Exercise a: Name each of the categories into which the review of Salo below says the entertainment is divided.
-------- Selection
SALO (1975)

Pier Paolo Pasolini wrote the script for Salo and he stayed truthful to Marquis de Sade's novel, which brought the world a unique cinematic experience.  This cinematic experience is still shocking almost 30 years after the films initial release, and is still cause for much debate.  The disturbing images of Salo are cinematically brilliant, yet the story will induce disgust and revulsion in a most horrible way.

The story takes place at the end of World War II in northern fascist Italy where four prominent men gather 18 adolescents which they intend to use for their depraved games.   Prior to the beginning of the games the four men recite the rules of the games, which are to be followed or death will be dealt to the rule breakers.  The depraved entertainment is divided into three different categories: Circle of Obsessions, Circle of Shit, and Circle of Blood.  These three categories of sick entertainment are administered by three middle-aged women that disclose dark tales of their pasts while a fourth woman is accompanying the tales with tunes from a piano.  These tales raises an internal passion within the four men to molest, desecrate, and viciously destroy anything of goodness within the surviving adolescents.
----------------
-------- Dataset excerpts
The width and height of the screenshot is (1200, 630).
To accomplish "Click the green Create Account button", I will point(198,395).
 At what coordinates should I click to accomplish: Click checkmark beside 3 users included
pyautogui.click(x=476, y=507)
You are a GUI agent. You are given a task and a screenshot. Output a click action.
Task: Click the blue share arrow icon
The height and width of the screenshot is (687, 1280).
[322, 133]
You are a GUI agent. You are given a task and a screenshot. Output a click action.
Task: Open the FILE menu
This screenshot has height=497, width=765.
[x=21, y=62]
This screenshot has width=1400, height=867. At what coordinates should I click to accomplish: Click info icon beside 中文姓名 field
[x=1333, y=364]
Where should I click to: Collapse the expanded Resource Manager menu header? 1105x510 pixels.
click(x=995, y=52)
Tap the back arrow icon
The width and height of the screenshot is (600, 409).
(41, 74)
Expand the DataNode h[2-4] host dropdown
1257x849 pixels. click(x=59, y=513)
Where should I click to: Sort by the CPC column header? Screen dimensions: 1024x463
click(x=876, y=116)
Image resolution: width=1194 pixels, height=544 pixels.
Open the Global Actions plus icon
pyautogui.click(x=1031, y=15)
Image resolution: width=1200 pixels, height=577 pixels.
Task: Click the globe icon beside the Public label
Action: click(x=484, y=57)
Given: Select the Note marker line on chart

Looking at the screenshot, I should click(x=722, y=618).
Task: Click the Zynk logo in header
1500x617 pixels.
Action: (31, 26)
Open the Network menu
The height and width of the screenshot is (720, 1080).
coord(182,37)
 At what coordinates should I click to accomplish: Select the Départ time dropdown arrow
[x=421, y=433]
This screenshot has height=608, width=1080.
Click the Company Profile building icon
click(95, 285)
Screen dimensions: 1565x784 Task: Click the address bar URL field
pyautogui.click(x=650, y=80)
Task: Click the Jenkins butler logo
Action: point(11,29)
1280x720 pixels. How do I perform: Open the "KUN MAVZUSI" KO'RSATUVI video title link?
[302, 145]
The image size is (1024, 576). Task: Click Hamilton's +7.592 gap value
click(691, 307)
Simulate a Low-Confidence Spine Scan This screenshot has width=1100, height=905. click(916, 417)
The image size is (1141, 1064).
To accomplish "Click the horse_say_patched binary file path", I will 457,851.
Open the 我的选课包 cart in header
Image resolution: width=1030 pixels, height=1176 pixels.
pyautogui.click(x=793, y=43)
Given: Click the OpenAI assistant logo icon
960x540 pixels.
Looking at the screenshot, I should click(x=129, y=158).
----------------
Exercise b: Copy out the lines of the listing verbatim, beginning with its first line and stopping after the line that contains "pyautogui.click(x=476, y=507)".

Exercise output a: Circle of Obsessions, Circle of Shit, Circle of Blood

Exercise output b:
The width and height of the screenshot is (1200, 630).
To accomplish "Click the green Create Account button", I will point(198,395).
 At what coordinates should I click to accomplish: Click checkmark beside 3 users included
pyautogui.click(x=476, y=507)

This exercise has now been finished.